United States Army general (1895–1975)

John Tupper Cole (July 23, 1895 – April 24, 1975) was a highly decorated officer in the United States Army with the rank of Brigadier General. A graduate of the United States Military Academy and veteran of both World Wars, he is most noted for his service as Colonel and Commanding officer, Combat Command B, 5th Armored Division during combats on the Western Front.

Following the War, he remained in the Army and rose to the rank of Brigadier general and served as Chief, United States Military Assistance Advisory Group in Thailand during the Korean War and completed his career as Acting commanding general, 3rd Armored Division.

==Early years==
John Tupper Cole was born on July 23, 1895, at West Point, New York as the son of Cavalry Colonel James A. Cole and Marry Tupper, daughter of Major Tullius Tupper, also a Cavalryman and West Point graduate. Following high school, John followed his father's footsteps and received an appointment to the United States Military Academy at West Point, New York in the summer of 1913. During his time at the academy, he captained the basketball team and was also active on the football team.

Cole graduated 47th in a class of 139 with a Bachelor of Science degree on April 20, 1917, exactly two weeks following the American entry into World War I, and was commissioned a second lieutenant in the Cavalry Branch. He completed his basic training at Fort Sam Houston, Texas, while attached to 3rd Cavalry Regiment and embarked for France. His regiment was tasked with the operation of three major horse remount depots. The three squadrons were charged with the purchase of horses, mules and forage, the care, conditioning, and training of remounts before issue, and the distribution and issue of remounts to the American Expeditionary Forces.

He was later consecutively promoted to first lieutenant and Captain and participated in the support operations of the Meuse–Argonne offensive in late 1918. Following the Armistice, Cole was transferred to the Tank Corps (United States) and appointed an instructor at the Tank School at Bourg. During his service with the Tank Corps in World War I, he met and befriended George S. Patton.

==Interwar period==

Following his return to the United States, he served with 3rd Cavalry until summer 1922, when he entered the Troop Officers' Course at Army Cavalry School at Fort Riley, Kansas and graduated one year later. Cole then rejoined 3rd Cavalry for a brief period, but subsequently was ordered to the United States Military Academy at West Point, New York as Tactical officer and Instructor in equitation.

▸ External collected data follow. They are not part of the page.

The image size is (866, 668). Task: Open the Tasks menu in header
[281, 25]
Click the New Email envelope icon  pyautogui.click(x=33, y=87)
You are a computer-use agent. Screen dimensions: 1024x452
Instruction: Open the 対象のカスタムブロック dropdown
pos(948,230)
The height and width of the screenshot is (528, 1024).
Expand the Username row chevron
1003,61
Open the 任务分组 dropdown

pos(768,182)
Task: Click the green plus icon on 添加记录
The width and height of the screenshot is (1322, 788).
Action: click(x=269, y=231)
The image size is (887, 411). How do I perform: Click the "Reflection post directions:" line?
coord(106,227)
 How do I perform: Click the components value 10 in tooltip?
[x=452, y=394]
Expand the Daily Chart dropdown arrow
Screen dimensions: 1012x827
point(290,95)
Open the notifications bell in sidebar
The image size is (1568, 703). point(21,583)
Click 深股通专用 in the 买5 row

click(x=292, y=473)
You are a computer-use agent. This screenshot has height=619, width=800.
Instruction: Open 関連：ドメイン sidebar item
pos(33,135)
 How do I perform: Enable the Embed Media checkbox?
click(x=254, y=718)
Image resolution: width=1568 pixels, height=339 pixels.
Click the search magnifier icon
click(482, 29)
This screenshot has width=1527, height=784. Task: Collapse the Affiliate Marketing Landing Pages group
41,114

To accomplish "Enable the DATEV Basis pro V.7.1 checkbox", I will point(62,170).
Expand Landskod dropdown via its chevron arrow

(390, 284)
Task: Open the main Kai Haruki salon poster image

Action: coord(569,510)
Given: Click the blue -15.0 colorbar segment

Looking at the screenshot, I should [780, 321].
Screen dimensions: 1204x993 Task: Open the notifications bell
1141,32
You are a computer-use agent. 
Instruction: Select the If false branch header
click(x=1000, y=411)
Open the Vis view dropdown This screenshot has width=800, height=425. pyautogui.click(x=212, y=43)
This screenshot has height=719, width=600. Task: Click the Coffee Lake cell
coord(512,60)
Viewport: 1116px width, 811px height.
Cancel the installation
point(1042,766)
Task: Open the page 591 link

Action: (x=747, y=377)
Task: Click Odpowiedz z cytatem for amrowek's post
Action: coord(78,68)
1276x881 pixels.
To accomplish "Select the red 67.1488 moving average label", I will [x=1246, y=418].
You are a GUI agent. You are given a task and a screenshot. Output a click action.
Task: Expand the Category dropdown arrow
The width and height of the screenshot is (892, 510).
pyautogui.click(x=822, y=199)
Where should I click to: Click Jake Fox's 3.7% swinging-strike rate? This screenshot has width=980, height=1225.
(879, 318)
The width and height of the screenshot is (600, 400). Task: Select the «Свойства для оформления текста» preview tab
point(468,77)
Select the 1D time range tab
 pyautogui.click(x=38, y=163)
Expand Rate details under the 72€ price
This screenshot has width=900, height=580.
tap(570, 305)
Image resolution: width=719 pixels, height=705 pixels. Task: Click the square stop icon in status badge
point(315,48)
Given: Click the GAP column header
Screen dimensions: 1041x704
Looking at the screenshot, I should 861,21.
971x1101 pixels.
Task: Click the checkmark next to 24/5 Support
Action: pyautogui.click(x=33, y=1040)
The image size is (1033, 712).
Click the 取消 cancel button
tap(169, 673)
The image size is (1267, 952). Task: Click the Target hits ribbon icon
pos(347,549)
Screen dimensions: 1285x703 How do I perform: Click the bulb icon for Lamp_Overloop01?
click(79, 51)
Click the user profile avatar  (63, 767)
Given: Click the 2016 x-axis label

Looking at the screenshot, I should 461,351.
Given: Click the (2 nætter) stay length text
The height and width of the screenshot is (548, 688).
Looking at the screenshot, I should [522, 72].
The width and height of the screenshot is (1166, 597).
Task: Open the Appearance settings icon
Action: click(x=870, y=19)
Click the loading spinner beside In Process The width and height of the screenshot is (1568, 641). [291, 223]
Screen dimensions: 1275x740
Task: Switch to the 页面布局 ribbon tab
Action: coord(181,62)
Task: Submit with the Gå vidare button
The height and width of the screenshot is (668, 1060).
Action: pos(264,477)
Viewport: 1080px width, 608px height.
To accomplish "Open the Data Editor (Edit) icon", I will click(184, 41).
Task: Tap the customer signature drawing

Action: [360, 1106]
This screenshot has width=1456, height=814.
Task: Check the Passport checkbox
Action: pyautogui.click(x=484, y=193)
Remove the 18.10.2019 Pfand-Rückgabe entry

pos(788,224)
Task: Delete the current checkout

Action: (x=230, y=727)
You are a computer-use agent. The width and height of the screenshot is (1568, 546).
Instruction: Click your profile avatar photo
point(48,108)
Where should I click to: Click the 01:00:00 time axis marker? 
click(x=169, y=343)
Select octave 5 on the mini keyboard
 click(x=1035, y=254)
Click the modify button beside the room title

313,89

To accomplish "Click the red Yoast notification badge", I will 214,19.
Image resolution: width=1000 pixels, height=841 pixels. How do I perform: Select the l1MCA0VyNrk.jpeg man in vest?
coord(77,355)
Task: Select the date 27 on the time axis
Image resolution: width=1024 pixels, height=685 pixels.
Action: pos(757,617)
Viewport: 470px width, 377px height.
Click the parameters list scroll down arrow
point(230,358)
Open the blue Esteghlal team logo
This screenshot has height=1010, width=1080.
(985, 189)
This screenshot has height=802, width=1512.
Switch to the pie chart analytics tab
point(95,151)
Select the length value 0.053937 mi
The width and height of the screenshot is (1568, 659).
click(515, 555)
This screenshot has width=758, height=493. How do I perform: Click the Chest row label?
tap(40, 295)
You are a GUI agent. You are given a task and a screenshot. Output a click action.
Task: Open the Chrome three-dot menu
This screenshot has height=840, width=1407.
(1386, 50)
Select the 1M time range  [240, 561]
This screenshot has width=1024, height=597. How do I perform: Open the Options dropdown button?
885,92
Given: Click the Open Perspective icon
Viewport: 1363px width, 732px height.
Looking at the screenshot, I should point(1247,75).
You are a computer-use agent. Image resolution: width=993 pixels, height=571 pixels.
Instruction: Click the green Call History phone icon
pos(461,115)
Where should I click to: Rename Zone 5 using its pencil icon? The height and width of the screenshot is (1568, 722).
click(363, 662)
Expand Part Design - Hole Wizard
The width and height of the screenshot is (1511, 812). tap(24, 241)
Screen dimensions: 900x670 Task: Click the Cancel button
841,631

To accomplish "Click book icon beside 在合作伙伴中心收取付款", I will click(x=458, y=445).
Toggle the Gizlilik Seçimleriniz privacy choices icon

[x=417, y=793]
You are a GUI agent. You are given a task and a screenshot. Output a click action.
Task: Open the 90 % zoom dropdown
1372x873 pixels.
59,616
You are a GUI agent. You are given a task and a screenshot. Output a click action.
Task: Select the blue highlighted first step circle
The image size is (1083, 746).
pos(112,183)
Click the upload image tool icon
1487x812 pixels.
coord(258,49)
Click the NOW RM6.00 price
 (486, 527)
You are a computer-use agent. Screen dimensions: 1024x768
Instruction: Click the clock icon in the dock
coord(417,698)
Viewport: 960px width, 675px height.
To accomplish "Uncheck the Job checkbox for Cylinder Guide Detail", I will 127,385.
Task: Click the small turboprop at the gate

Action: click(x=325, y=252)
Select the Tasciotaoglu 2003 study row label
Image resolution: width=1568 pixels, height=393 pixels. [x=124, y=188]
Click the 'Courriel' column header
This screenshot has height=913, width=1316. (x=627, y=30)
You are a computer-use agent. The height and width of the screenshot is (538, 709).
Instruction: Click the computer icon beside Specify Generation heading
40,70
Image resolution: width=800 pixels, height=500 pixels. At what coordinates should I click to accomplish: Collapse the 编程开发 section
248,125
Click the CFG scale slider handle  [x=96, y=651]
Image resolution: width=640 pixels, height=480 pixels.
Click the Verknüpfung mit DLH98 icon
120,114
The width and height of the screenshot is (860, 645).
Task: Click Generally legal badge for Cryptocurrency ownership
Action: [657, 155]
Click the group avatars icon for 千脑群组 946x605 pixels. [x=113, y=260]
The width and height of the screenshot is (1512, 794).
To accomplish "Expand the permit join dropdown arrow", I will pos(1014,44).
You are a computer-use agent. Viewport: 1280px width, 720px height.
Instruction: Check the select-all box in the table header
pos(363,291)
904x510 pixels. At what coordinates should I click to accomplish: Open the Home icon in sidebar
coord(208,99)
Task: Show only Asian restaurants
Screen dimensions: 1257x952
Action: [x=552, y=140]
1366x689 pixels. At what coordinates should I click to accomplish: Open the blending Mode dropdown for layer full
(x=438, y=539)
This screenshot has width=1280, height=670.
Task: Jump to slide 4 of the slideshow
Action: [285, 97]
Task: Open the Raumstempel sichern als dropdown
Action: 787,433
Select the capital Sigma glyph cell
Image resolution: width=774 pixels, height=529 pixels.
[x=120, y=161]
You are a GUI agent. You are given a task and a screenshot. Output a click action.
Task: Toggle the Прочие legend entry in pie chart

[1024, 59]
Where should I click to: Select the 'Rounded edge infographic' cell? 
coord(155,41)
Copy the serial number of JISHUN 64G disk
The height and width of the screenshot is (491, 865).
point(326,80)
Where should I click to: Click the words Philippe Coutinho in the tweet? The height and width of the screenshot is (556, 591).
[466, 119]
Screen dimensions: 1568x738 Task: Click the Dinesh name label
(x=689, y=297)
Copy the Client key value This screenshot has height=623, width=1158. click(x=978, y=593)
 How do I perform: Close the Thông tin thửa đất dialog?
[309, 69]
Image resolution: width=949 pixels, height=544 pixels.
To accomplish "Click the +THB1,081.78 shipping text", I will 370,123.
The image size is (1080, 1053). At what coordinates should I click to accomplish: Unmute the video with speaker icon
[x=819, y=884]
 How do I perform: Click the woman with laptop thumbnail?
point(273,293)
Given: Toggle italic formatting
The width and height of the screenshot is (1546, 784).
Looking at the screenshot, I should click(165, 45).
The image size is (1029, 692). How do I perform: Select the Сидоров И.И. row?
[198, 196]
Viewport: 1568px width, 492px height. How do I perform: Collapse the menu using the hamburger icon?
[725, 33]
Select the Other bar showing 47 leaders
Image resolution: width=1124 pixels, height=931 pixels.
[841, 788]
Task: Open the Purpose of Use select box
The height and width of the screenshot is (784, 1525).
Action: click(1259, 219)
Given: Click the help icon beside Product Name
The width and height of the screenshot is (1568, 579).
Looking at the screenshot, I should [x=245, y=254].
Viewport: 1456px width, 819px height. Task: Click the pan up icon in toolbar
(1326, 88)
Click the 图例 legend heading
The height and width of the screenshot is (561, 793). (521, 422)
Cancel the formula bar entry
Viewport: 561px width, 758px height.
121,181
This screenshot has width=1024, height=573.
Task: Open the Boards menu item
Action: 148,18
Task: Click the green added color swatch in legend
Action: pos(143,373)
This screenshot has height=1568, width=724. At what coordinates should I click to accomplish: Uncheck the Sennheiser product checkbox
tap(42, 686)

Cole spent four years in this capacity and returned to the Army Cavalry School at Fort Riley, Kansas in May 1929 for Troop Officers' advanced course, which he completed in June 1929. He then entered the Cavalry School Advanced Equitation Course, which he completed in May 1930.

He then joined the Army Horse Show Team and the U. S. Olympic Equestrian Team and was reserve rider during the 1932 Summer Olympics. Captain Cole remained with the Equestrian teams until 1934 and joined 7th Cavalry Regiment as Commander of the 2nd Squadron. He was garrisoned with that unit at Fort Bliss, Texas until June 1937, when he entered the Army Command and General Staff School at Fort Leavenworth, Kansas and graduated one year later.

Upon the graduation, he was assigned to the 2nd Cavalry Regiment at Fort Riley, Kansas and served as Regimental Executive Officer until April 1941, when he succeeded another brilliant equestrian, Harry Chamberlin in command of the regiment. Cole was promoted to the rank of Colonel at that time.

==World War II==

Following the United States entry into World War II, Cole was transferred to the Armored Force in July 1942 and assigned to the 5th Armored Division that October. He later assumed command of 81st Armor Regiment and remained in command of that outfit until September 1943, when he was ordered to Pine Camp, New York to rejoin the 5th Armored Division.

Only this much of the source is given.